§ **ABOUT THIS EXERCISE**:
The lines running from the one that contains "Hide the floods news from feed" to the end of the records below are what to reproduce, exactly and without pictures.
[[ RECORDS FOR THIS TASK open ]]
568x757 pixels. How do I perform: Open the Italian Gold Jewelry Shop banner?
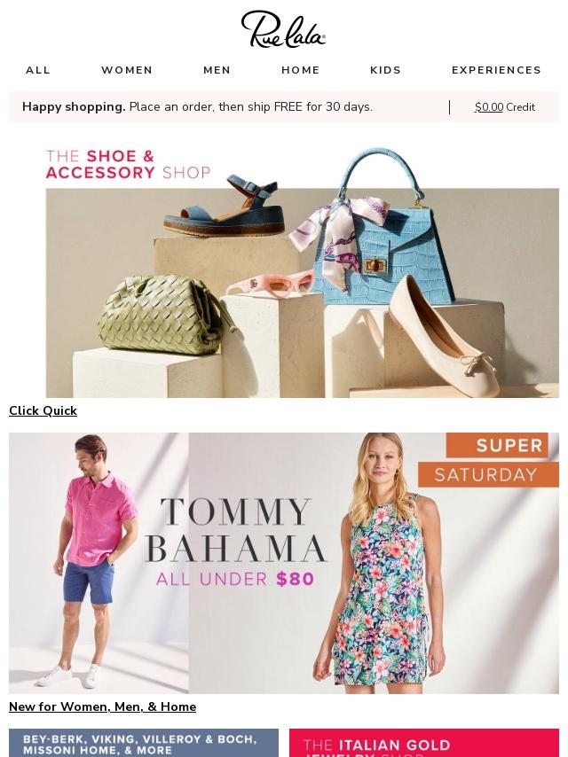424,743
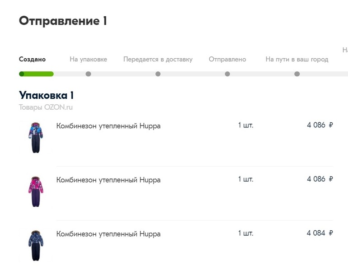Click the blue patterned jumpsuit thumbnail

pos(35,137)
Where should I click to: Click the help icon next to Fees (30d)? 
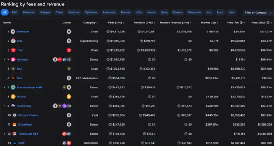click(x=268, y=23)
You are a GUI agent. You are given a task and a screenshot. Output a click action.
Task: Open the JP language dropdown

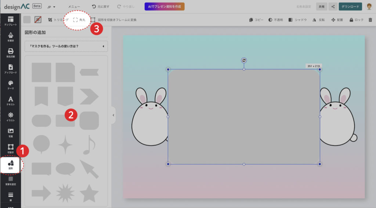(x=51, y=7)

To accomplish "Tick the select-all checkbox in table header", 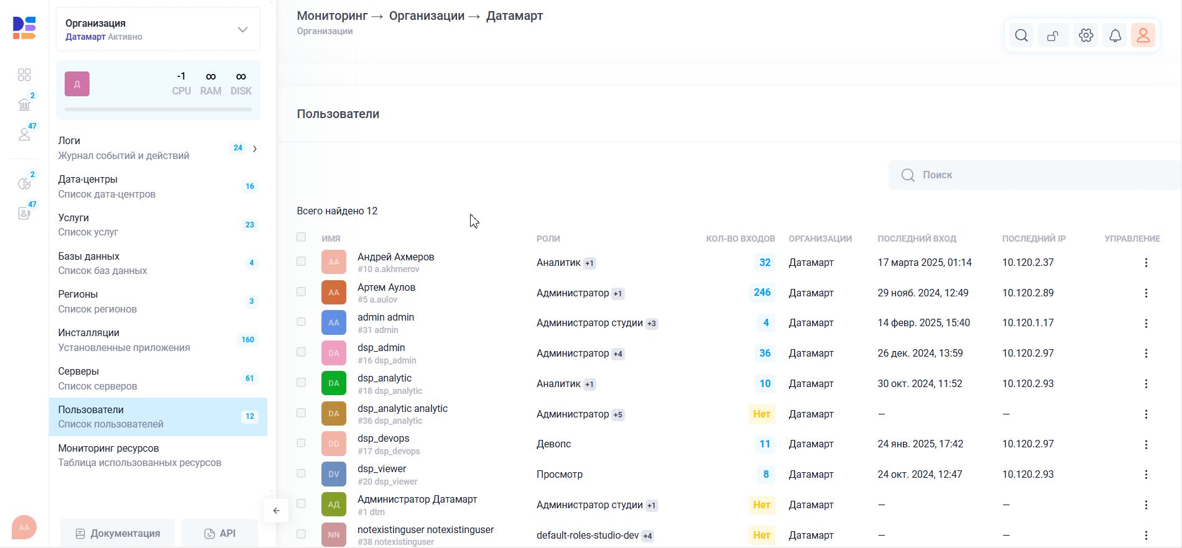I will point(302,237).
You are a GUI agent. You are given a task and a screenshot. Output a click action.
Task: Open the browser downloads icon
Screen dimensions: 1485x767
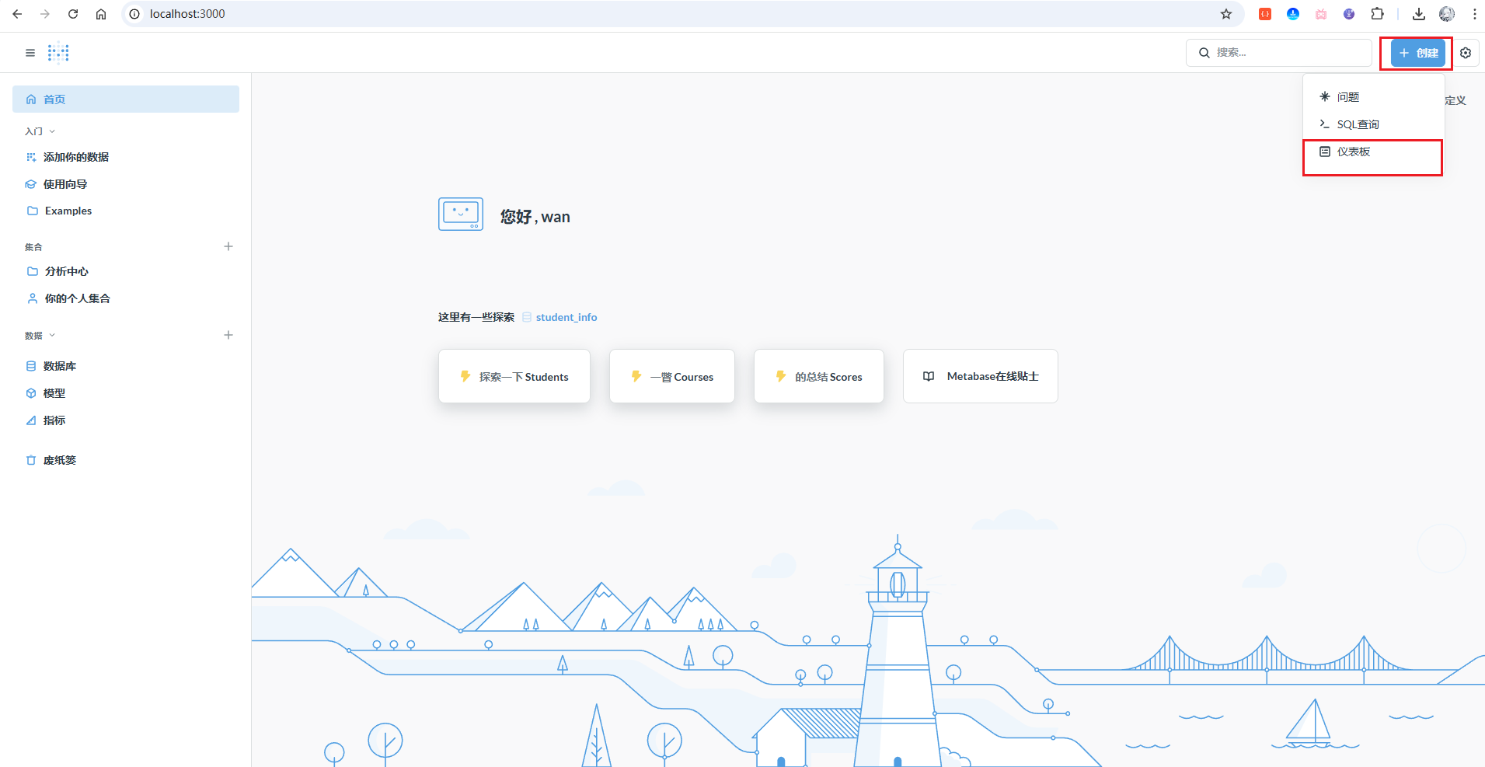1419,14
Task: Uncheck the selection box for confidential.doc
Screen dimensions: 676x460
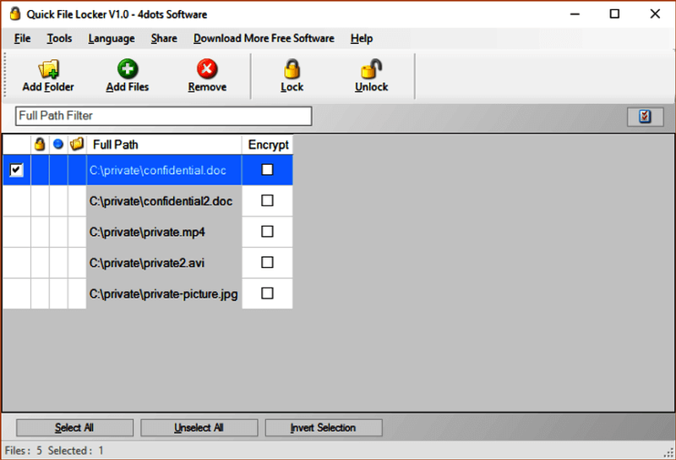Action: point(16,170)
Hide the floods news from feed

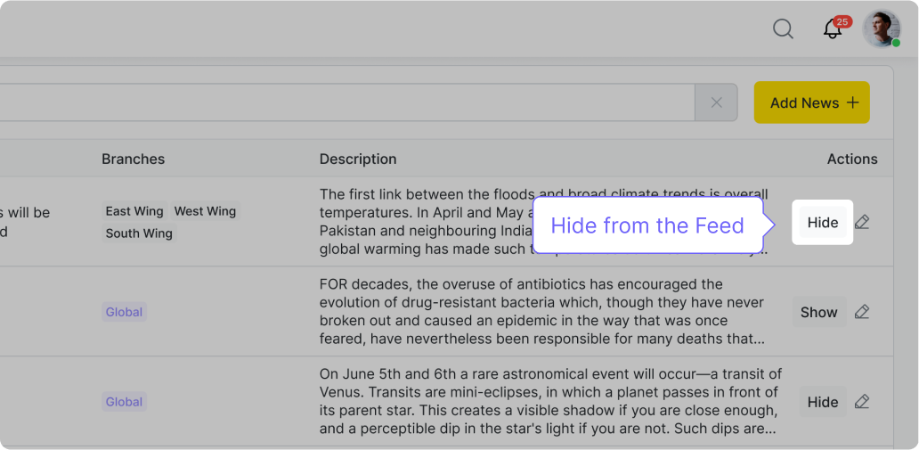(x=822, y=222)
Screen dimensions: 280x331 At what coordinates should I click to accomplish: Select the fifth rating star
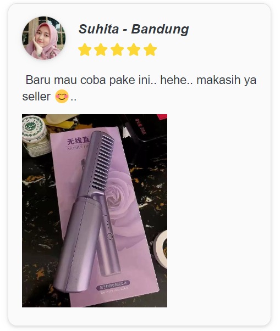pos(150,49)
[[ RECORDS FOR THIS TASK closed ]]
§ **ANSWER SECTION**:
Hide the floods news from feed

(x=822, y=222)
Screen dimensions: 280x331 At what coordinates should I click to accomplish: Select the fifth rating star
pos(150,49)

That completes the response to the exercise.